Exercise prompt
Check each line of the records below and collect those that include the word "will".

━━━ Extracted information ━━━

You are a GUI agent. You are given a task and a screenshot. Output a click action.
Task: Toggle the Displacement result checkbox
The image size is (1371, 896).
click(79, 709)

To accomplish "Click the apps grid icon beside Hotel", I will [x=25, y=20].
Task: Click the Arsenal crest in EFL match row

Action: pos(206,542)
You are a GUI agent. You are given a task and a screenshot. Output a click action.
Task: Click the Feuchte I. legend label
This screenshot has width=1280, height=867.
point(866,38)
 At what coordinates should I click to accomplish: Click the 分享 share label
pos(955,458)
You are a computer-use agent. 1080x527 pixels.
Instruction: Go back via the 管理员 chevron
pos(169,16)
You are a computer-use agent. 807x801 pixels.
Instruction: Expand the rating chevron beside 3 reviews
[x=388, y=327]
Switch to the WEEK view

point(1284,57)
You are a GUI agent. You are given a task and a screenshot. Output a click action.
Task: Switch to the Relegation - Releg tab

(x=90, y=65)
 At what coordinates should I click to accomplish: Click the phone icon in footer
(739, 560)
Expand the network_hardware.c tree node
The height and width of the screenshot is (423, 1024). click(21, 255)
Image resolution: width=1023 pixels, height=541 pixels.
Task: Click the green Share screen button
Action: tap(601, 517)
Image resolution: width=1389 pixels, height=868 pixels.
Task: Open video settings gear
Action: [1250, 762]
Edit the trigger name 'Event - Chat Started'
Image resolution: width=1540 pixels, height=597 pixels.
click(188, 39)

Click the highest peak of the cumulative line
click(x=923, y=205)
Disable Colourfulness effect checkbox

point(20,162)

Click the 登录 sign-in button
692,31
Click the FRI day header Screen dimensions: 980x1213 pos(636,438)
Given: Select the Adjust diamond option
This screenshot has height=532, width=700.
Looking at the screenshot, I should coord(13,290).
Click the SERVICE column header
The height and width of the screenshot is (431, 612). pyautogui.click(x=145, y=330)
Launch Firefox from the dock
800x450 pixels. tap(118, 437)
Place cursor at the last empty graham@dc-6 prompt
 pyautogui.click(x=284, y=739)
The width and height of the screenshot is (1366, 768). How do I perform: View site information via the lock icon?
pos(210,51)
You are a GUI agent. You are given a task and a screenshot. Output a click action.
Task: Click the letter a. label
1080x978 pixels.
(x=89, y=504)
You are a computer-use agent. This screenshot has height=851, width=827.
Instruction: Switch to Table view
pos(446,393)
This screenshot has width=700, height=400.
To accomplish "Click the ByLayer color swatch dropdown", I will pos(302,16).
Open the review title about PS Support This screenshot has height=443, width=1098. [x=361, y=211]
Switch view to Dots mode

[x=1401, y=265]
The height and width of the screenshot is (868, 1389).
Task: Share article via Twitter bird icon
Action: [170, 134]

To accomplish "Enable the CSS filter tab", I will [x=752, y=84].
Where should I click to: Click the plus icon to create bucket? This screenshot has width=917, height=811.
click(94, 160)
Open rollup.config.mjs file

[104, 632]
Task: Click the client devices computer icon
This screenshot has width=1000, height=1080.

━━━

The completed task
To accomplish "Click the apps grid icon beside Hotel", I will [x=25, y=20].
To accomplish "Click the ByLayer color swatch dropdown", I will pos(302,16).
To accomplish "Enable the CSS filter tab", I will [x=752, y=84].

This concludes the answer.